Distinct pattern of mutations of conserved regions of TP53 in colorectal cancer patients in the Kashmiri population: an emerging high risk area

9 Jan 2009
S Rehman, AS Sameer, L Zahoor, S Abdullah, ZA Shah, D Afroze, I Hussain, S M.Shaffi, N Syeed, MA Rizvi, MA Siddiqi

Background: Colorectal cancer (CRC) is one of the leading causes of mortality and morbidity. The Kashmir valley, in Northern India, has been described as a high-risk area for colorectal cancer.

Aim: The aim was to make a preliminary attempt to study mutations in exons 5–8 (the DNA binding domain) of the tumour suppressor gene TP53 in 42 CRC patients from Kashmir.

Materials and methods: The study population consisted of 42 patients diagnosed with colorectal cancer. Mutations in exons 5–8 of the TP53 gene were detected by means of single-strand conformation polymorphism (SSCP). All samples that showed different band migration patterns in the SSCP were confirmed by sequencing.

Results: The 28 mutations were found in the TP53 gene in 19 patients, comprised 23 substitutions (17 transitions + six transversions), and five insertions.

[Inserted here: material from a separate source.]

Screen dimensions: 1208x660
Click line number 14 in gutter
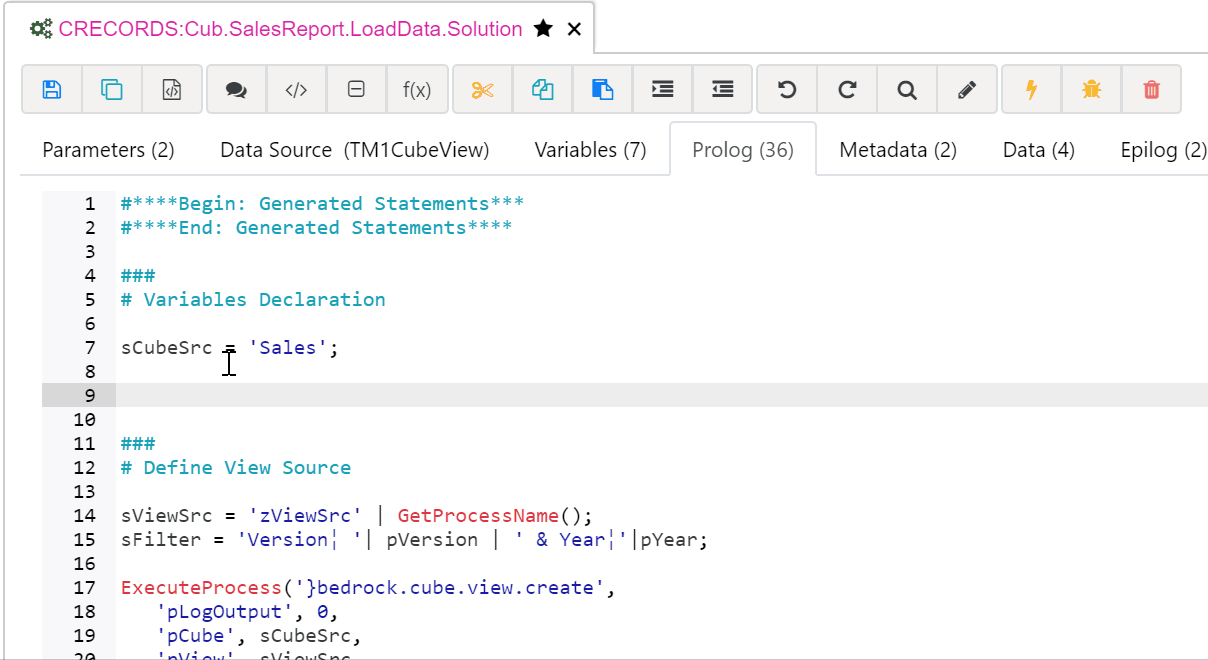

The 23 substitutions represent 18 missense mutations, leading to amino acid substitutions, two nonsense mutations, leading to stop codons, while the remaining three were silent mutations. The five insertions represented frameshifts. Two of 28 mutations (7.14%) have not been previously reported in colon cancer samples and were identified as novel TP53 mutations. Comparison of the mutation profile with other ethnic populations and regions reflected both differences and similarities indicating co-exposure to a unique set of risk factors.

Conclusions: Mutation of the TP53 gene is one of the commonest genetic changes in the development of human colorectal cancer. The high frequency of TP53 gene mutations implicates TP53 as a predominant factor for colorectal cancer in the high-risk ethnic Kashmir population.